GREAT Post! Thanks a lot!
but Randal, please.
I’m having the PREEMPTIVE_DEBUG wait type in my client. What is it and what can I do ?
Thanks again!
sorry, client = Customer*
Your Customer is making you wait because they want you to Debug code you haven’t written yet?
Hey Paul, I notice that in your article above, you mention the following:
“Make sure that if you have a NUMA system that you try setting MAXDOP to the number of cores in a single NUMA node first to see if that helps the problem.”

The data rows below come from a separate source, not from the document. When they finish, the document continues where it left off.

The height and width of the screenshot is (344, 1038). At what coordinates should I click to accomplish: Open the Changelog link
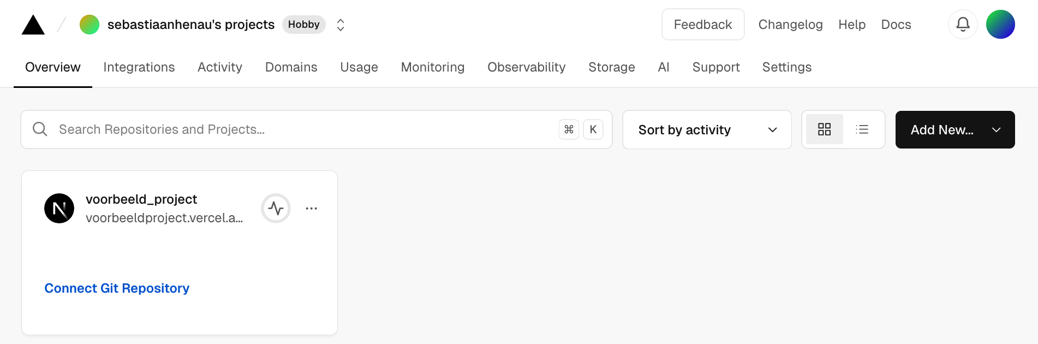tap(790, 25)
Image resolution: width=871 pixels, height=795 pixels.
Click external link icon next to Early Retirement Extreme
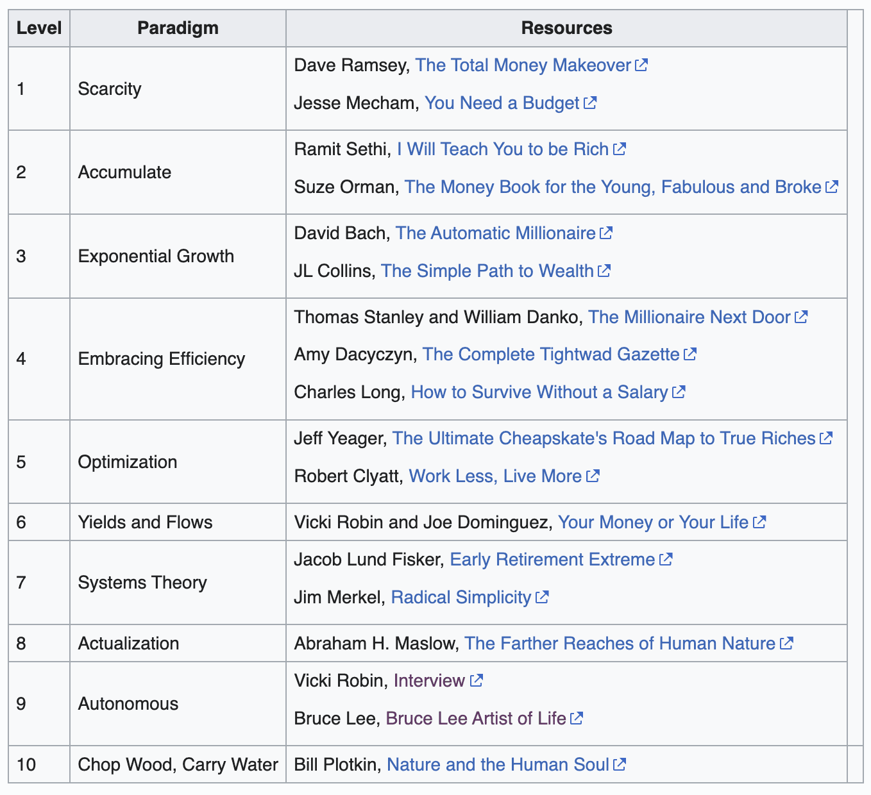coord(666,559)
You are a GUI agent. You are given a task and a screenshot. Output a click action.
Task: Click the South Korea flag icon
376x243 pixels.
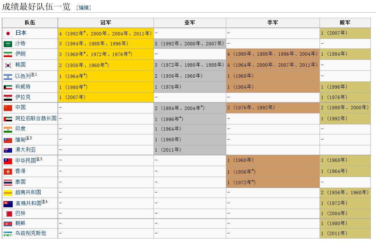point(8,65)
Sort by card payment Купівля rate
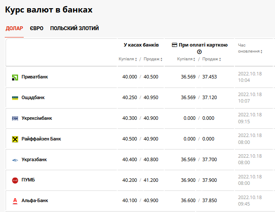The width and height of the screenshot is (275, 212). tap(186, 59)
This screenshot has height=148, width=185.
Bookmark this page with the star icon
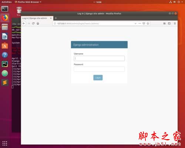click(148, 23)
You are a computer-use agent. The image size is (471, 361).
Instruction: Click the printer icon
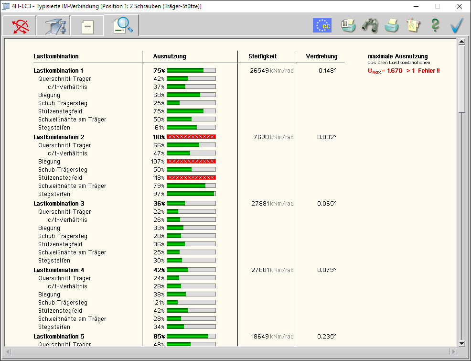[x=392, y=25]
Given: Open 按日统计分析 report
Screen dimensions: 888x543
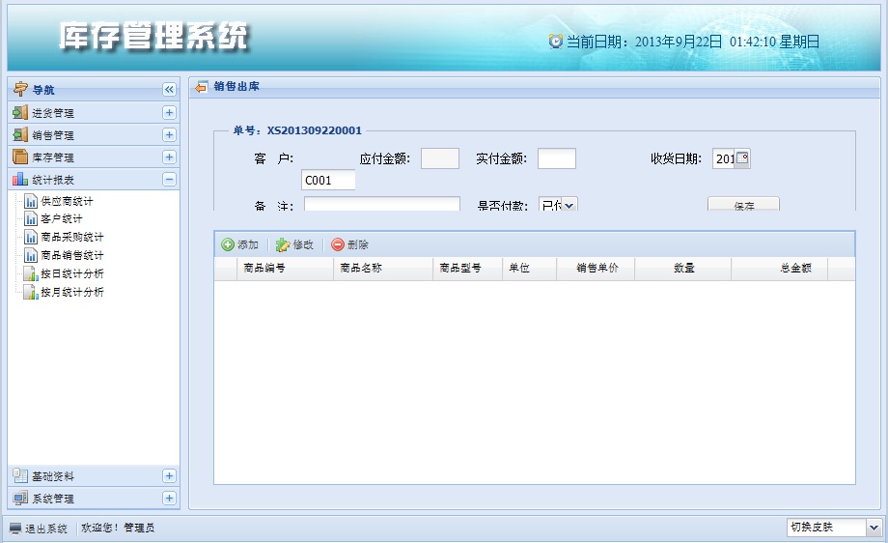Looking at the screenshot, I should [x=70, y=274].
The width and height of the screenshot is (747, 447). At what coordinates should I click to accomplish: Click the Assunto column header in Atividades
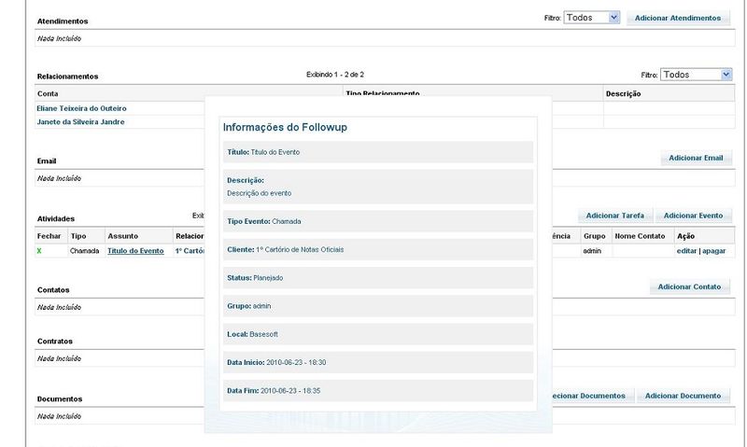click(123, 236)
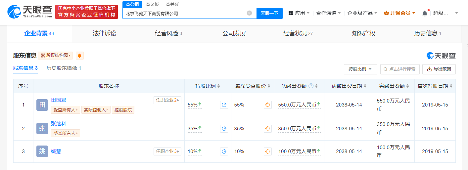Open pie chart icon for 张继科's 35% stake

click(x=224, y=128)
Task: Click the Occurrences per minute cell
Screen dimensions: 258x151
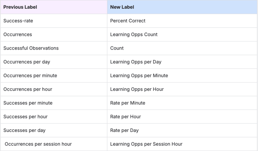Action: pos(30,76)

However in 2008 SQL Server (and I believe in the later versions as well) the SQL Scheduler attempts to balance workloads across NUMA but it doesn not ensure parallel threads execute on the SAME NUMA node. Linchi Shea has an excellent article about that here:
http://www2.sqlblog.com/blogs/linchi_shea/archive/2012/01/28/no-respect-numa-affinity-meets-query-parallelism.aspx
He also goes on to say that it doesn’t appear to make a huge difference in terms of performance for the remote memory lookups either if parallel threads run on seperate NUMA nodes.
http://sqlblog.com/blogs/linchi_shea/archive/2012/01/30/performance-impact-the-cost-of-numa-remote-memory-access.aspx
I’ve actually found a lot better luck with manually setting processor and IO affinity mask, making sure that no core shares both SQL and IO affinity, and making sure that each NUMA node has the same number of cores dedicated to SQL and IO affinity. In addition I’ve turned on resource governor to the default settings making sure that the buffer cache gets trimmed using the 25% default workload rule.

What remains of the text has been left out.